What is needed: Go to the line containing "You are a GUI" and retype it and every later line exactly as written, up to the last line of the entries. Keep pictures out.

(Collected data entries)
+ + +

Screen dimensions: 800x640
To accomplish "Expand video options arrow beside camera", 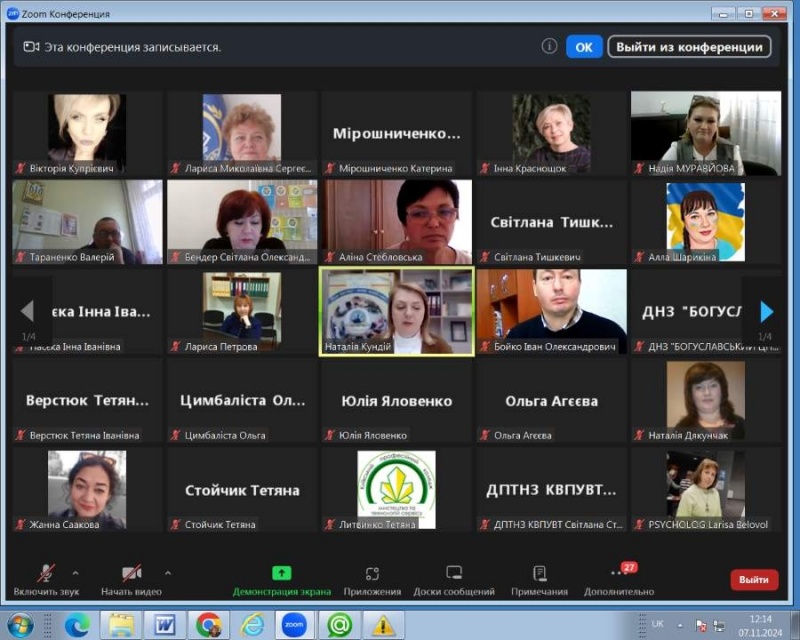I will tap(167, 573).
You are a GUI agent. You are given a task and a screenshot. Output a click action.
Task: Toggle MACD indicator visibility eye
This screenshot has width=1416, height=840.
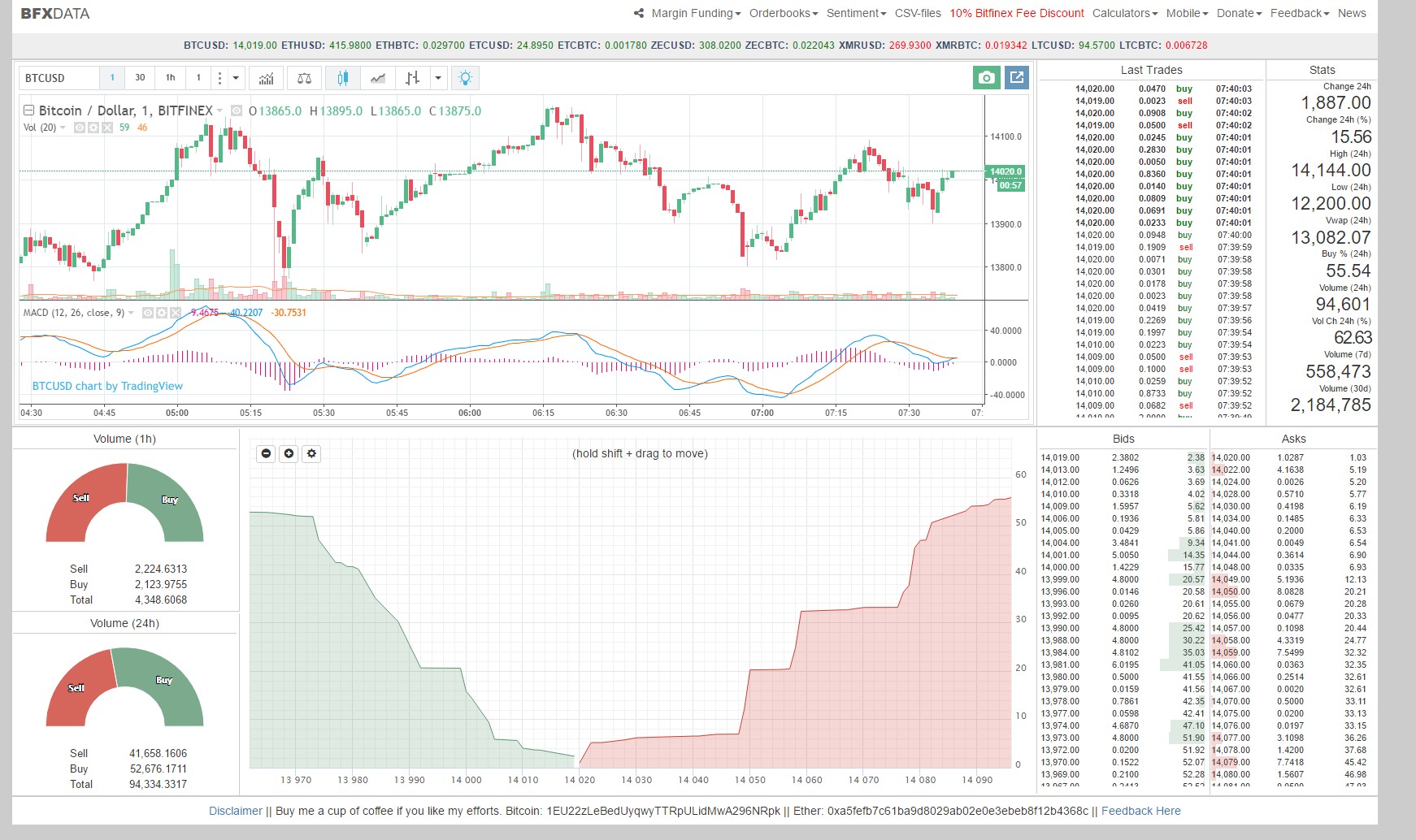(x=148, y=313)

+ + +

Written solution:
You are a GUI agent. You are given a task and a screenshot. Output a click action.
Task: Toggle MACD indicator visibility eye
This screenshot has width=1416, height=840.
(x=148, y=313)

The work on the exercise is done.